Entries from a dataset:
_ _ _ _ _ _ _
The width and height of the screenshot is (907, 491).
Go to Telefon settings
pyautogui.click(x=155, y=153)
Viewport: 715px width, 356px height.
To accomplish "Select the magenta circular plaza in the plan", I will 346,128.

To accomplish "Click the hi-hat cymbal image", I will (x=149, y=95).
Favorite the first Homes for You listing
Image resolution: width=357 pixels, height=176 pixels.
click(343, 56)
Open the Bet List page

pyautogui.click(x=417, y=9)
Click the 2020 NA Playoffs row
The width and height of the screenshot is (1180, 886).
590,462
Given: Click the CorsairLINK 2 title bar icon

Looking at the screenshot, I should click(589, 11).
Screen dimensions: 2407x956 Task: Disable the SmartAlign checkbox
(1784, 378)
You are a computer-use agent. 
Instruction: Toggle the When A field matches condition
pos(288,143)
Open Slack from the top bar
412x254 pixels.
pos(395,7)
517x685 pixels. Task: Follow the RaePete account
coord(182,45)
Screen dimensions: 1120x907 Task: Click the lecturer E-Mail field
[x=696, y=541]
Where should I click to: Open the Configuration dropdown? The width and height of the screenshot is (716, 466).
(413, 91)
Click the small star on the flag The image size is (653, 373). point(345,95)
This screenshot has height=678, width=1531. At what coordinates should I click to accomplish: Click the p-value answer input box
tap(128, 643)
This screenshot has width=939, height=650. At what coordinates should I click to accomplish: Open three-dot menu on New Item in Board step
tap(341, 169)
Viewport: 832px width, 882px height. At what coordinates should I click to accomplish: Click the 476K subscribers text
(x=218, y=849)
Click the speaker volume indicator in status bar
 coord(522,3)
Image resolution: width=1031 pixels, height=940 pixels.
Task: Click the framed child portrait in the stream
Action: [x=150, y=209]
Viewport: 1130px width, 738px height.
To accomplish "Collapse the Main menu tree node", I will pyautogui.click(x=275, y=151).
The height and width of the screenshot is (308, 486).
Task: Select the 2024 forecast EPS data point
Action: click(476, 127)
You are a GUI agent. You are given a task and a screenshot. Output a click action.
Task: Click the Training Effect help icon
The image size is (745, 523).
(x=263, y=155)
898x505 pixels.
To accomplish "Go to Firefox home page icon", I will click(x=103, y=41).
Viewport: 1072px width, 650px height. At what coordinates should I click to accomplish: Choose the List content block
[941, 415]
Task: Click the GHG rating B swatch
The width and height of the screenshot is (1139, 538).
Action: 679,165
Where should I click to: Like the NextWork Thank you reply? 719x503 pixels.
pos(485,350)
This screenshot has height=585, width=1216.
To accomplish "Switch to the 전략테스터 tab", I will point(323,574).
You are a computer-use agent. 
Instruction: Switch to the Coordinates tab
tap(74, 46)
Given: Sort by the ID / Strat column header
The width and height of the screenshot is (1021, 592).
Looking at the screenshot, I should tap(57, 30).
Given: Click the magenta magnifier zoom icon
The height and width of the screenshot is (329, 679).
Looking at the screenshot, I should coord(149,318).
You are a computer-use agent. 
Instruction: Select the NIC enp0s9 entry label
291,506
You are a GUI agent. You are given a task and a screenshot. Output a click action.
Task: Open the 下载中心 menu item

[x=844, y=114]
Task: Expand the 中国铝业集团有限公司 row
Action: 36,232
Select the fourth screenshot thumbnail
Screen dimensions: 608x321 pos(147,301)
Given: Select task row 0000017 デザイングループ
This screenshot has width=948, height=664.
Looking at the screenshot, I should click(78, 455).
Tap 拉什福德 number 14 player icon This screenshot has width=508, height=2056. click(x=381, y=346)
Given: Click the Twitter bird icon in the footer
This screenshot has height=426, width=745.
_ _ _ _ _ _ _
Problem statement: Reproduce the records above with every "Given:" swapped for "Goal:", leaving everything else unchanged.

Response to this task:
The width and height of the screenshot is (907, 491).
Go to Telefon settings
pyautogui.click(x=155, y=153)
Viewport: 715px width, 356px height.
To accomplish "Select the magenta circular plaza in the plan", I will 346,128.

To accomplish "Click the hi-hat cymbal image", I will (x=149, y=95).
Favorite the first Homes for You listing
Image resolution: width=357 pixels, height=176 pixels.
click(343, 56)
Open the Bet List page

pyautogui.click(x=417, y=9)
Click the 2020 NA Playoffs row
The width and height of the screenshot is (1180, 886).
590,462
Goal: Click the CorsairLINK 2 title bar icon

Looking at the screenshot, I should click(589, 11).
Screen dimensions: 2407x956 Task: Disable the SmartAlign checkbox
(1784, 378)
You are a computer-use agent. 
Instruction: Toggle the When A field matches condition
pos(288,143)
Open Slack from the top bar
412x254 pixels.
pos(395,7)
517x685 pixels. Task: Follow the RaePete account
coord(182,45)
Screen dimensions: 1120x907 Task: Click the lecturer E-Mail field
[x=696, y=541]
Where should I click to: Open the Configuration dropdown? The width and height of the screenshot is (716, 466).
(413, 91)
Click the small star on the flag The image size is (653, 373). point(345,95)
This screenshot has height=678, width=1531. At what coordinates should I click to accomplish: Click the p-value answer input box
tap(128, 643)
This screenshot has width=939, height=650. At what coordinates should I click to accomplish: Open three-dot menu on New Item in Board step
tap(341, 169)
Viewport: 832px width, 882px height. At what coordinates should I click to accomplish: Click the 476K subscribers text
(x=218, y=849)
Click the speaker volume indicator in status bar
 coord(522,3)
Image resolution: width=1031 pixels, height=940 pixels.
Task: Click the framed child portrait in the stream
Action: [x=150, y=209]
Viewport: 1130px width, 738px height.
To accomplish "Collapse the Main menu tree node", I will pyautogui.click(x=275, y=151).
The height and width of the screenshot is (308, 486).
Task: Select the 2024 forecast EPS data point
Action: click(476, 127)
You are a GUI agent. You are given a task and a screenshot. Output a click action.
Task: Click the Training Effect help icon
The image size is (745, 523).
(x=263, y=155)
898x505 pixels.
To accomplish "Go to Firefox home page icon", I will click(x=103, y=41).
Viewport: 1072px width, 650px height. At what coordinates should I click to accomplish: Choose the List content block
[941, 415]
Task: Click the GHG rating B swatch
The width and height of the screenshot is (1139, 538).
Action: 679,165
Where should I click to: Like the NextWork Thank you reply? 719x503 pixels.
pos(485,350)
This screenshot has height=585, width=1216.
To accomplish "Switch to the 전략테스터 tab", I will point(323,574).
You are a computer-use agent. 
Instruction: Switch to the Coordinates tab
tap(74, 46)
Goal: Sort by the ID / Strat column header
The width and height of the screenshot is (1021, 592).
Looking at the screenshot, I should tap(57, 30).
Goal: Click the magenta magnifier zoom icon
The height and width of the screenshot is (329, 679).
Looking at the screenshot, I should coord(149,318).
You are a computer-use agent. 
Instruction: Select the NIC enp0s9 entry label
291,506
You are a GUI agent. You are given a task and a screenshot. Output a click action.
Task: Open the 下载中心 menu item

[x=844, y=114]
Task: Expand the 中国铝业集团有限公司 row
Action: 36,232
Select the fourth screenshot thumbnail
Screen dimensions: 608x321 pos(147,301)
Goal: Select task row 0000017 デザイングループ
This screenshot has width=948, height=664.
Looking at the screenshot, I should click(78, 455).
Tap 拉什福德 number 14 player icon This screenshot has width=508, height=2056. click(x=381, y=346)
Goal: Click the Twitter bird icon in the footer
This screenshot has height=426, width=745.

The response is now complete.